■ **Deine Aufgabe**:
Schreibe aus dem Textauszug über die Märchen von Beedle dem Barden den Abschnitt wörtlich ab, der bei „Diese Texte, teils“ beginnt und bei „von Hexen-Power also.“ endet.

■ **Textauszug**:
===
Hat die Bestseller-Autorin also ihre Ankündigung rückgängig gemacht, nicht mehr über Harry Potter zu schreiben? Nicht wirklich, denn der junge Zauberer kommt in dem Büchlein überhaupt nicht vor, sein Name wird nur in der Einleitung der Autorin genannt. Aus dem Potter-Kosmos stammen die fünf Märchen aber sehr wohl – wie alle Leser von "Harry Potter und die Heiligtümer des Todes" wissen, in denen das Buch eine wichtige Rolle spielt. Das fünfte Märchen "von den drei Brüdern" wird dort sogar komplett erzählt.
Wer das Büchlein deshalb nun als einen Fall von Resteverwertung abtut, hat den Perfektionismus von J.K. Rowling unterschätzt. Denn mit das größte Vergnügen ihrer Potter-Bücher lag ja in der enormen Kreativität, mit der sie ihre Zauberwelt auch in den trivialsten Dingen zum Leben erweckt hat. Und so bietet der Band nicht nur fünf kurze aber zitatenreiche Märchen, die den Barden Beedle als ein magisches Pendant der Gebrüder Grimm einführen. Der höhere Reiz für Potter-Fans dürfte darin liegen, dass Professor Albus Percival Wulfric Brian Dumbledore, in den Romanen Leiter des Hogwarts-Zauberinternats, zu jeder der "Geschichten aus dem 15. Jahrhundert" eine Art kritisch-historischen Kommentar geschrieben hat.
Diese Texte, teils länger als ihr Untersuchungsgegenstand, wimmeln nur so vor Anspielungen auf die Potter-Bücher und dürften der Fangemeinde einigen frischen Diskussionsstoff liefern. Die Selbstreferentialität geht sogar soweit, dass Dumbledore bei der Interpretation des Märchens von den Brüdern bewusst Informationen zurückhält, worauf Rowling schon in ihrer Einführung hinweist. Dort kann sich die Autorin auch nicht die Bemerkung verkneifen, dass die Heldinnen in den Beedle-Märchen eine deutlich aktivere Rolle einnehmen als bei den uns Nicht-Zauberern bekannten: Hier nimmt niemand einen hundertjährigen Schlaf oder wartet darauf, dass ein Prinz einen verlorenen Schuh zurückbringt – ein klarer Fall von Hexen-Power also.
===
■ **Bereitgestellte Angaben**:
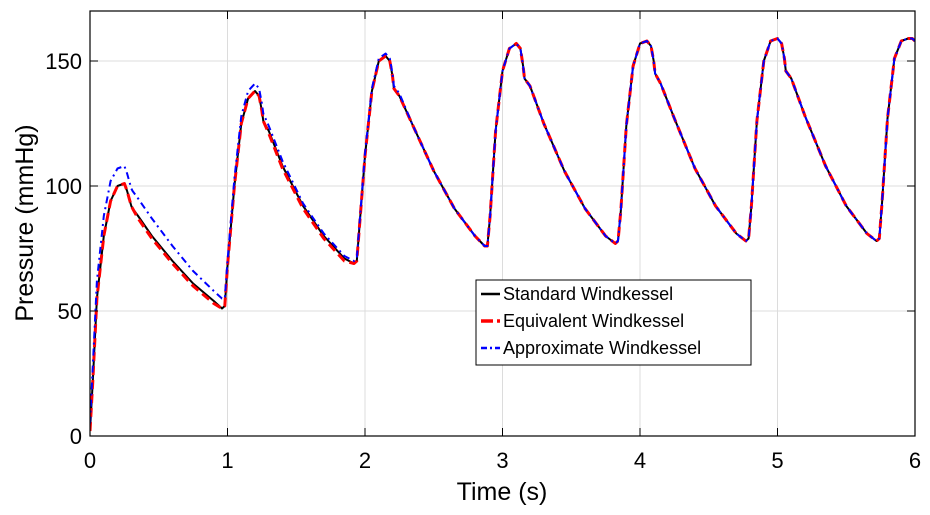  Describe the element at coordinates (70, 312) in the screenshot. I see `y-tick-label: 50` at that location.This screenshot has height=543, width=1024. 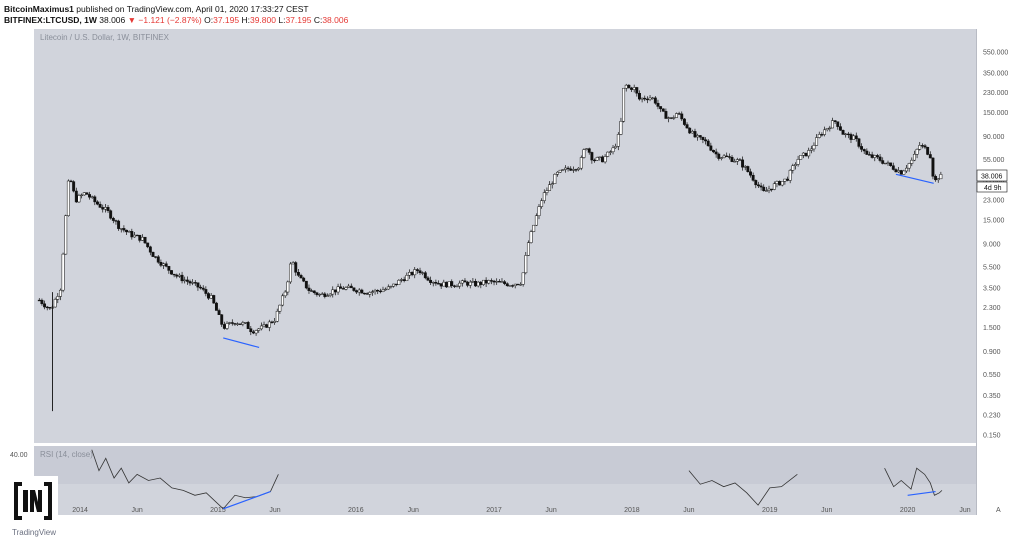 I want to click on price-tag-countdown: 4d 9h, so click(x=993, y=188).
===
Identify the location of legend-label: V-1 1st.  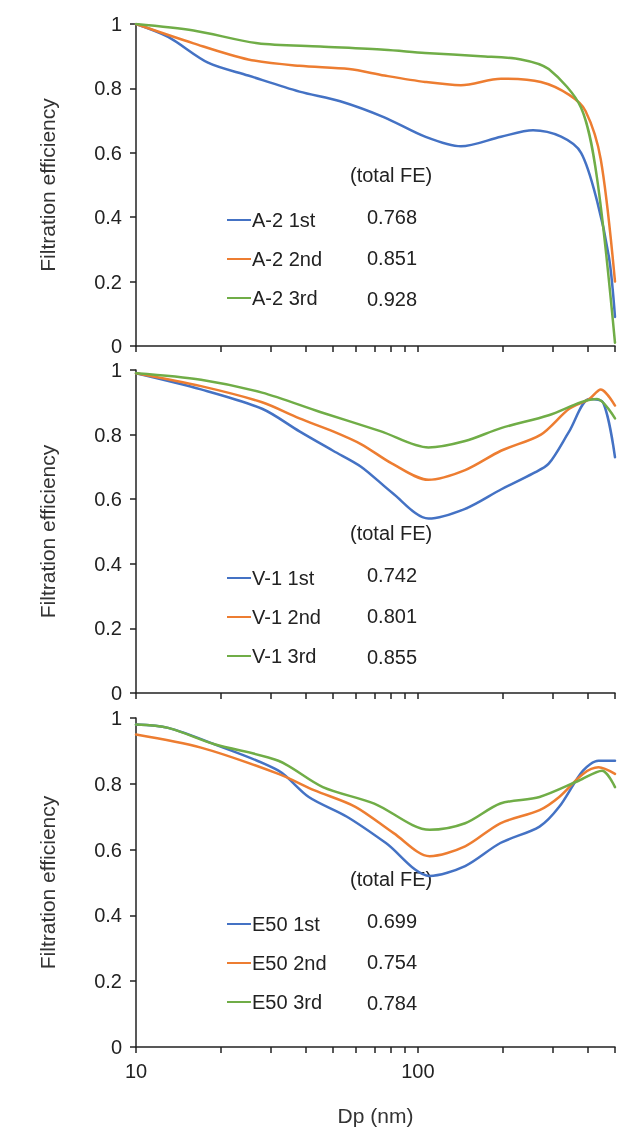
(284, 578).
===
■ **Deine Antwort**:
Diese Texte, teils länger als ihr Untersuchungsgegenstand, wimmeln nur so vor Anspielungen auf die Potter-Bücher und dürften der Fangemeinde einigen frischen Diskussionsstoff liefern. Die Selbstreferentialität geht sogar soweit, dass Dumbledore bei der Interpretation des Märchens von den Brüdern bewusst Informationen zurückhält, worauf Rowling schon in ihrer Einführung hinweist. Dort kann sich die Autorin auch nicht die Bemerkung verkneifen, dass die Heldinnen in den Beedle-Märchen eine deutlich aktivere Rolle einnehmen als bei den uns Nicht-Zauberern bekannten: Hier nimmt niemand einen hundertjährigen Schlaf oder wartet darauf, dass ein Prinz einen verlorenen Schuh zurückbringt – ein klarer Fall von Hexen-Power also.